Художественное мастерство Рубенса не ограничивается живописью. Он проявил себя как талантливый архитектор еще в первый период своего творчества, написав книгу о дворцах Генуи, а затем руководя постройкой собственного дома, до сих пор остающегося одной из достопримечательностей Антверпена. Ему же власти доверили архитектурное оформление города в торжественные дни, и Рубенс блестяще справился с этой задачей, вложив, кстати говоря, в ее осуществление свои средства.

В 1626 году Рубенса подстерегло горе (быть может, единственное в его жизни) — от эпидемии, свирепствовавшей в Антверпене, умерла его горячо любимая жена. Это на какое-то время выбивает художника из творческой колеи. Именно тогда он попытался найти забвение в дипломатической деятельности. Речь шла о разрешении весьма сложных политических проблем, чрезвычайно важных для родины Рубенса: об установлении прочного мира между Северными и Южными Нидерландами, что оказалось тесно связанным с отношениями между Францией, Англией и Испанией. Однако, в отличие от живописи, здесь великого художника ожидала цепь неудач: вторгшись в самую гущу событий, он, в силу объективных обстоятельств, не смог разрешить поставленных задач.

→ **Задание 1**: Перепишите записи начиная со строки с «May 7, 2025 (133, 738)» и до конца записей включительно, подставив «Get in Touch» вместо «Contact Us»; всё остальное оставьте без изменений.
Текст и записи между собой не связаны.

→ **Исходные данные**:
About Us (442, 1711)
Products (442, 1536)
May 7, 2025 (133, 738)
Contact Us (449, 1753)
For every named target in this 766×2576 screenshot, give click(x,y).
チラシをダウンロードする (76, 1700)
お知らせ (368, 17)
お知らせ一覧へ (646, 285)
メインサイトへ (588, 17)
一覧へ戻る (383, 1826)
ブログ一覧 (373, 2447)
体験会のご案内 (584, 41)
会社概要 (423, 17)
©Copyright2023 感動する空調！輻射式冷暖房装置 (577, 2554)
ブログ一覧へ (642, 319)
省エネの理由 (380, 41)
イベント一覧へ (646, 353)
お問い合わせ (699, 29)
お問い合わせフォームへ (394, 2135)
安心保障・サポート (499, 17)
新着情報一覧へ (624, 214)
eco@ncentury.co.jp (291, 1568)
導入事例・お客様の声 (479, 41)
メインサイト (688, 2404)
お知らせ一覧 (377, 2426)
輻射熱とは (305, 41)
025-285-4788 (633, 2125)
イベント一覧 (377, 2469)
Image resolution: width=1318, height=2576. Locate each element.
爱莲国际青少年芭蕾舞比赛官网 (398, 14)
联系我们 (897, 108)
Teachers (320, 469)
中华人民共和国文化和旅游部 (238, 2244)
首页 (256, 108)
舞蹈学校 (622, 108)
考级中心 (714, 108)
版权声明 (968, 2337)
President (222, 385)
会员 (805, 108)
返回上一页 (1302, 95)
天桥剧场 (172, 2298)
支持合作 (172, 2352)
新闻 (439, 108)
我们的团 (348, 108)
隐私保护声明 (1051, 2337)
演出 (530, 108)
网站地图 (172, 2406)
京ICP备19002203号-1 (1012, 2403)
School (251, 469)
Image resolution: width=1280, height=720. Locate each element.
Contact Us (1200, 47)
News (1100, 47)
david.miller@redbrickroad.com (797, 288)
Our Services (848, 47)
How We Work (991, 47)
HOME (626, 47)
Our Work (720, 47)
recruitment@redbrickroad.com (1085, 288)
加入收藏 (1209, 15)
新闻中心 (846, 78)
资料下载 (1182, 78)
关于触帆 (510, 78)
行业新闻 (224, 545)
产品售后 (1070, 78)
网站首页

→ **Задание 2**: В каком году, согласно фрагменту о Рубенсе, умерла его жена?

→ **Ожидаемый ответ 1**:
May 7, 2025 (133, 738)
Get in Touch (449, 1753)
For every named target in this 766×2576 screenshot, give click(x,y).
チラシをダウンロードする (76, 1700)
お知らせ (368, 17)
お知らせ一覧へ (646, 285)
メインサイトへ (588, 17)
一覧へ戻る (383, 1826)
ブログ一覧 (373, 2447)
体験会のご案内 (584, 41)
会社概要 (423, 17)
©Copyright2023 感動する空調！輻射式冷暖房装置 (577, 2554)
ブログ一覧へ (642, 319)
省エネの理由 (380, 41)
イベント一覧へ (646, 353)
お問い合わせ (699, 29)
お問い合わせフォームへ (394, 2135)
安心保障・サポート (499, 17)
新着情報一覧へ (624, 214)
eco@ncentury.co.jp (291, 1568)
導入事例・お客様の声 (479, 41)
メインサイト (688, 2404)
お知らせ一覧 (377, 2426)
輻射熱とは (305, 41)
025-285-4788 (633, 2125)
イベント一覧 (377, 2469)
Image resolution: width=1318, height=2576. Locate each element.
爱莲国际青少年芭蕾舞比赛官网 (398, 14)
联系我们 (897, 108)
Teachers (320, 469)
中华人民共和国文化和旅游部 (238, 2244)
首页 (256, 108)
舞蹈学校 (622, 108)
考级中心 (714, 108)
版权声明 (968, 2337)
President (222, 385)
会员 (805, 108)
返回上一页 (1302, 95)
天桥剧场 (172, 2298)
支持合作 (172, 2352)
新闻 (439, 108)
我们的团 (348, 108)
隐私保护声明 (1051, 2337)
演出 (530, 108)
网站地图 (172, 2406)
京ICP备19002203号-1 (1012, 2403)
School (251, 469)
Image resolution: width=1280, height=720. Locate each element.
Get in Touch (1200, 47)
News (1100, 47)
david.miller@redbrickroad.com (797, 288)
Our Services (848, 47)
How We Work (991, 47)
HOME (626, 47)
Our Work (720, 47)
recruitment@redbrickroad.com (1085, 288)
加入收藏 (1209, 15)
新闻中心 (846, 78)
资料下载 (1182, 78)
关于触帆 (510, 78)
行业新闻 (224, 545)
产品售后 (1070, 78)
网站首页

→ **Ожидаемый ответ 2**: В 1626 году.